TASK OBJECTIVE: Show every line of the data below that includes the word "Given".

[EXTRACTED ENTRIES Boundary: Start]

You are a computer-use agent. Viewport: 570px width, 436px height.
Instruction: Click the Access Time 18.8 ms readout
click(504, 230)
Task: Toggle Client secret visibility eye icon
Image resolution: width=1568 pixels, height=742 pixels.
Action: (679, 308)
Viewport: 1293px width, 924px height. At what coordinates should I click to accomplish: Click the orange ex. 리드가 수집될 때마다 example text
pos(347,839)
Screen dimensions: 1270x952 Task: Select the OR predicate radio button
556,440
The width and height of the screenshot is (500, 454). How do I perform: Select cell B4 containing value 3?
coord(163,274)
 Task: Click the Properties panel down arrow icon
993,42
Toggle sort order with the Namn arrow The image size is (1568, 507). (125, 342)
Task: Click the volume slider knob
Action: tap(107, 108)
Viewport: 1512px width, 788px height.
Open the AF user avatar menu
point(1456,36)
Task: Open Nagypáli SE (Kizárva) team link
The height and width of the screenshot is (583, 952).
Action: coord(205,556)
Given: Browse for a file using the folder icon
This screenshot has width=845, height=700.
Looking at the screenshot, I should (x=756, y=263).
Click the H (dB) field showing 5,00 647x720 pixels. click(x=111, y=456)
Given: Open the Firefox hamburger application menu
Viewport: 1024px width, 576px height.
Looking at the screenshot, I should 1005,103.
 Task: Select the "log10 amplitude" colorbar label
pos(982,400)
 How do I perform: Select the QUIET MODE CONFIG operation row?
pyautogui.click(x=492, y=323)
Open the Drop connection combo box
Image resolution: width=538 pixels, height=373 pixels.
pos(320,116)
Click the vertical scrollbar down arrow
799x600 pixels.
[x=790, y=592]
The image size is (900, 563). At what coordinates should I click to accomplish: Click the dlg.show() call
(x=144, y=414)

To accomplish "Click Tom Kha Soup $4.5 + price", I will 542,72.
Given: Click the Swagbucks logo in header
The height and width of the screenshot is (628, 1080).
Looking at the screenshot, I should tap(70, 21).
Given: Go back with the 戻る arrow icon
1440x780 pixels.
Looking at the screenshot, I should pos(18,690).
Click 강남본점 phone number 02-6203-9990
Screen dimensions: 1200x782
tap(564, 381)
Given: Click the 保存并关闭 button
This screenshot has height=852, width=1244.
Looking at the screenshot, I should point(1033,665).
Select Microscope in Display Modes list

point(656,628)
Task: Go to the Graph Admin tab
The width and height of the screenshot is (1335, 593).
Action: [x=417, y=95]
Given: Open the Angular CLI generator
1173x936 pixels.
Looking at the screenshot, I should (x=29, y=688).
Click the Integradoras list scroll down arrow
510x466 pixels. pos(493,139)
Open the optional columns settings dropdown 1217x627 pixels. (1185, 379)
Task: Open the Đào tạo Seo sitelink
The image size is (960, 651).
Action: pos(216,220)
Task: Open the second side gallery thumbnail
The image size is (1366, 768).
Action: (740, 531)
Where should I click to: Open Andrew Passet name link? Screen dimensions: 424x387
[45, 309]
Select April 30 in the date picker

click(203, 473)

[EXTRACTED ENTRIES Boundary: End]

RESULT OF THE TASK:
Given: Browse for a file using the folder icon
Given: Open the Firefox hamburger application menu
Given: Click the Swagbucks logo in header
Given: Go back with the 戻る arrow icon
Given: Click the 保存并关闭 button
Given: Open the Angular CLI generator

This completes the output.